======== Extracted data ========

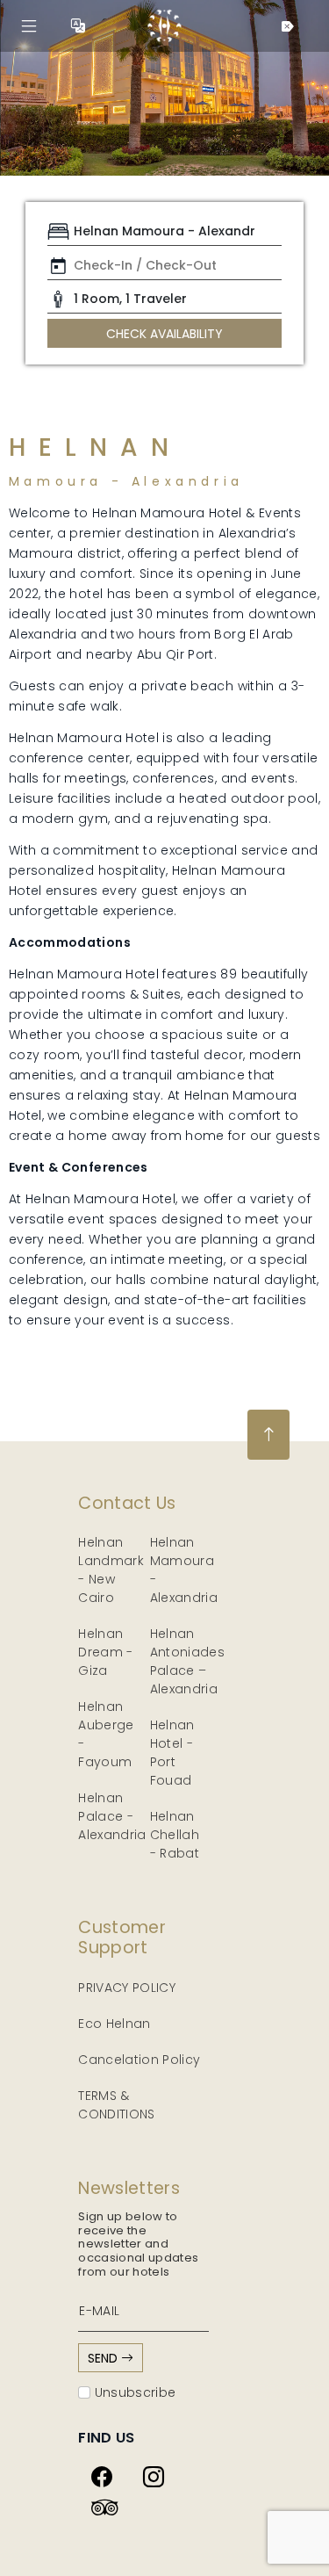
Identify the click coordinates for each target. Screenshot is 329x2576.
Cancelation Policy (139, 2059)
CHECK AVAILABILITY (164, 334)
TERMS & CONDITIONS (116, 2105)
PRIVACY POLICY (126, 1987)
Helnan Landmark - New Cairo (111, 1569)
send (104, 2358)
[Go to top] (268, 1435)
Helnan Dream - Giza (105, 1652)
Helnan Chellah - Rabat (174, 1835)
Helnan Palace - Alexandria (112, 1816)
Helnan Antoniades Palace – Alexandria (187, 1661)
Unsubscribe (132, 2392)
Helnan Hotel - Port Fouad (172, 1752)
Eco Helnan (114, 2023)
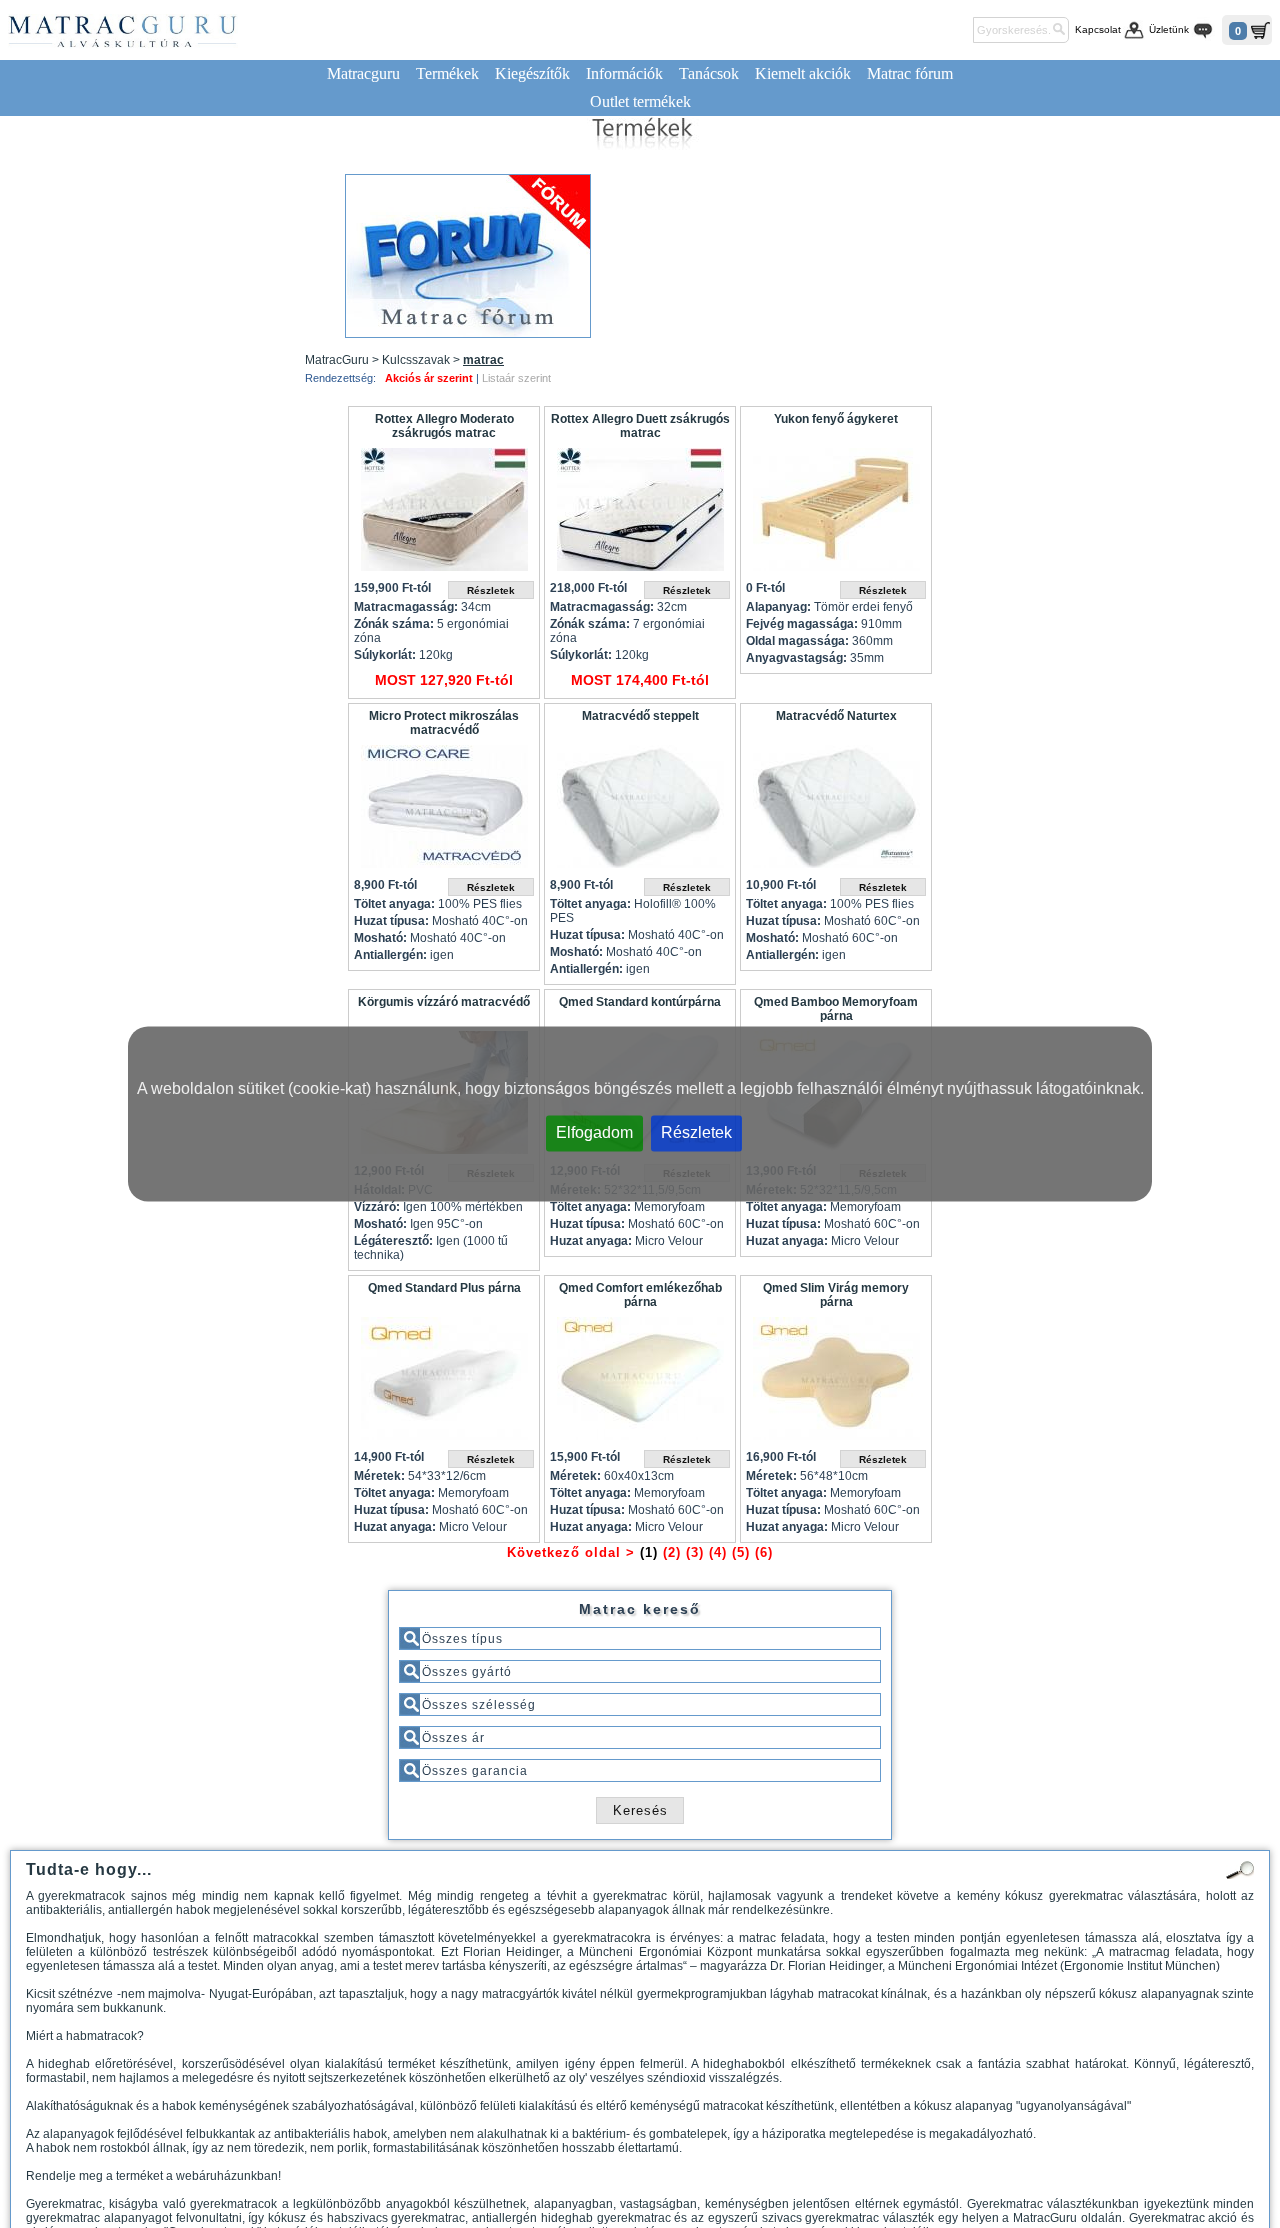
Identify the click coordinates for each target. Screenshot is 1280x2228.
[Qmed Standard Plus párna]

========

_What this task involves_: Reproduce the preceding material exactly, skipping pictures.

_Problem solution_:
Identify the click coordinates for each target. Screenshot is 329x2576.
Cancelation Policy (139, 2059)
CHECK AVAILABILITY (164, 334)
TERMS & CONDITIONS (116, 2105)
PRIVACY POLICY (126, 1987)
Helnan Landmark - New Cairo (111, 1569)
send (104, 2358)
[Go to top] (268, 1435)
Helnan Dream - Giza (105, 1652)
Helnan Chellah - Rabat (174, 1835)
Helnan Palace - Alexandria (112, 1816)
Helnan Antoniades Palace – Alexandria (187, 1661)
Unsubscribe (132, 2392)
Helnan Hotel - Port Fouad (172, 1752)
Eco Helnan (114, 2023)
Identify the click coordinates for each target. Screenshot is 1280x2228.
[Qmed Standard Plus párna]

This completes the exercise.